Глава 37
Туве и Малин отворили окно в сторону улицы Святого Ларса, так что лучи солнца ласкают их лица.
Туве пьет кофе.
Они едят бутерброды. Малин только что рассказала, что произошло в квартире отца, то есть дедушки, прошлой ночью, и Туве снова говорит:
– Ты должна простить его. Хотя бы попытаться. Ведь теперь нас осталось трое, не так ли?
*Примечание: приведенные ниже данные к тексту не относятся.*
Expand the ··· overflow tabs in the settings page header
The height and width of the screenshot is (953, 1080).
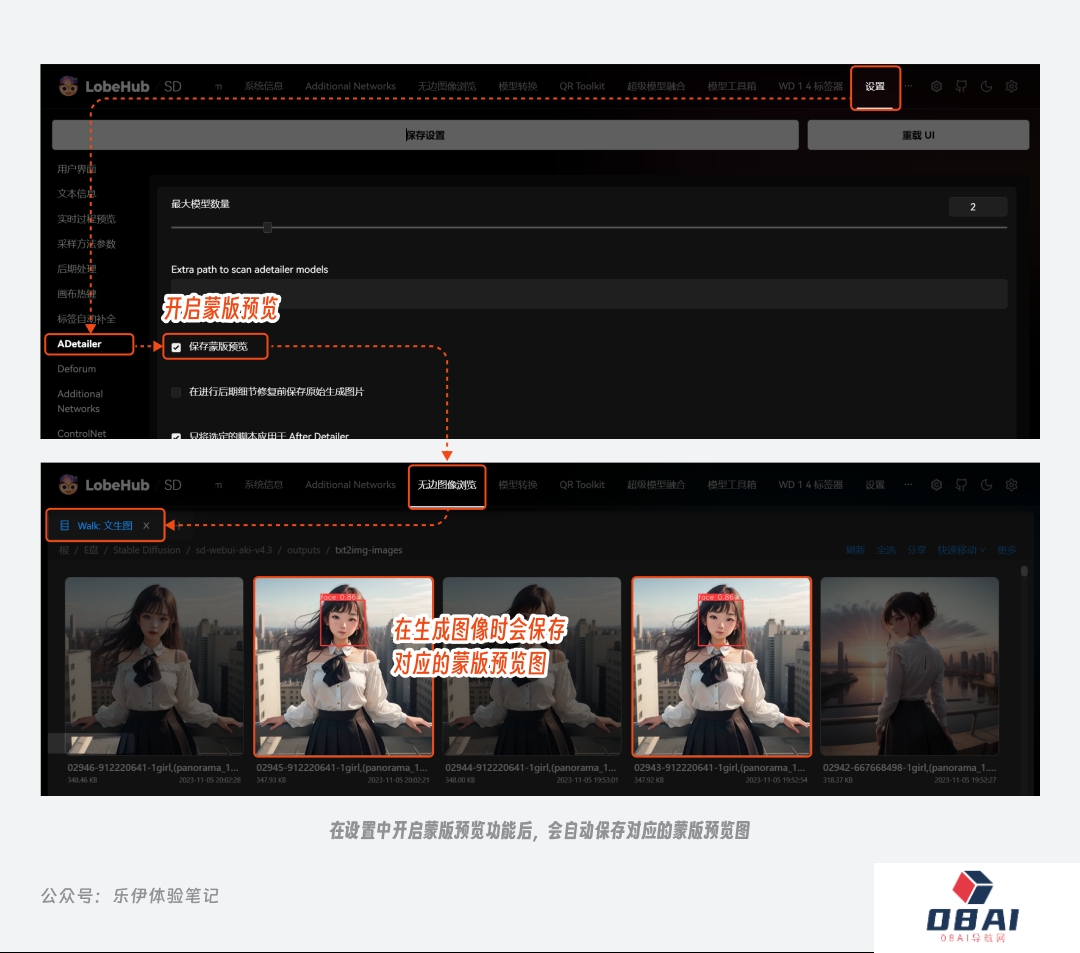coord(908,87)
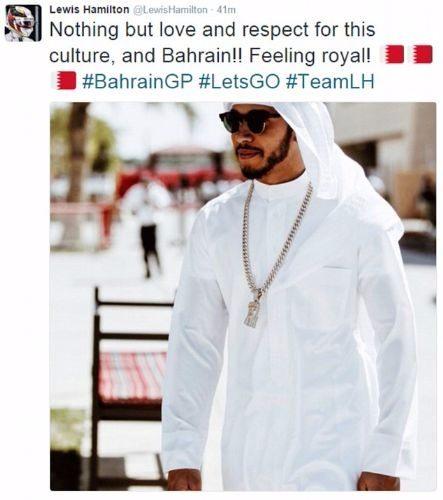443x500 pixels.
Task: Click the gold pendant in the photo
Action: tap(252, 314)
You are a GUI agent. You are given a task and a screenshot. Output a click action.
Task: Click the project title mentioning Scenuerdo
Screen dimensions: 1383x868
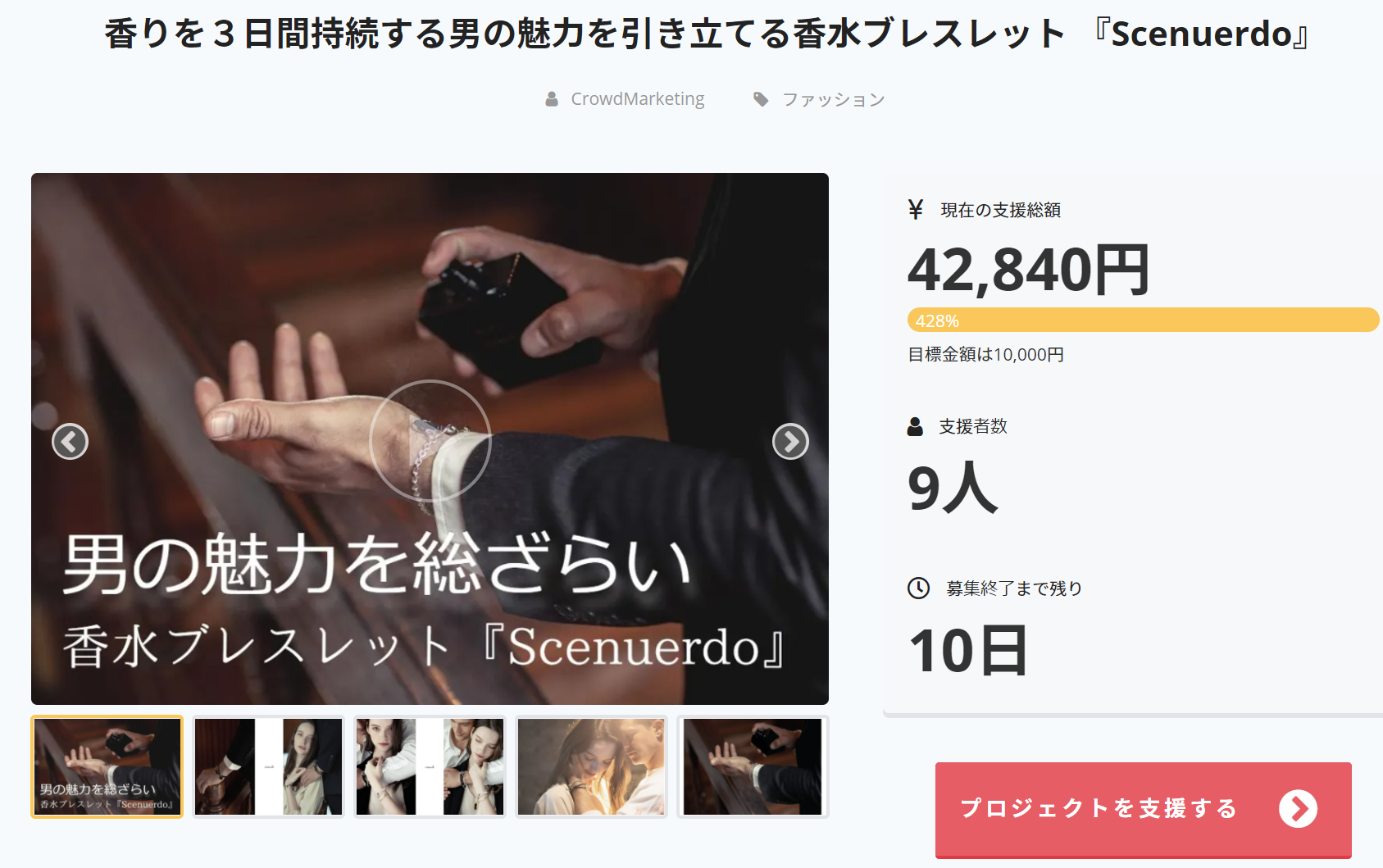click(x=708, y=34)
Малин, не отвечая, смотрит на недавно благоустроенный парк Святого Ларса, где компания молодежи устанавливает ярмарочные прилавки.
– Как ты думаешь, что они будут продавать? – спрашивает Малин.
– С тайнами так часто бывает, – продолжает Туве. – Они растут и растут тем больше, чем дольше о них молчишь, и в конце концов уже не решаешься рассказать.
– Посмотрим, что получится. Напомни мне – я должна связаться с Лундсбергской школой?
– Да, лучше бы ты это сделала сама. Но могу и я. Ты поговоришь об этом с папой?
Янне.
Эффектная блондинка рядом с ним вчера вечером.
– Не надо. Я пошлю сообщение директору. Это ведь хорошее дело, не так ли? Папе скажи, что я согласна. Кажется, все директора в нашей стране учились именно там?
– Почти, – усмехается Туве.
– Значит, ты тоже станешь директором и будешь содержать меня, когда я состарюсь.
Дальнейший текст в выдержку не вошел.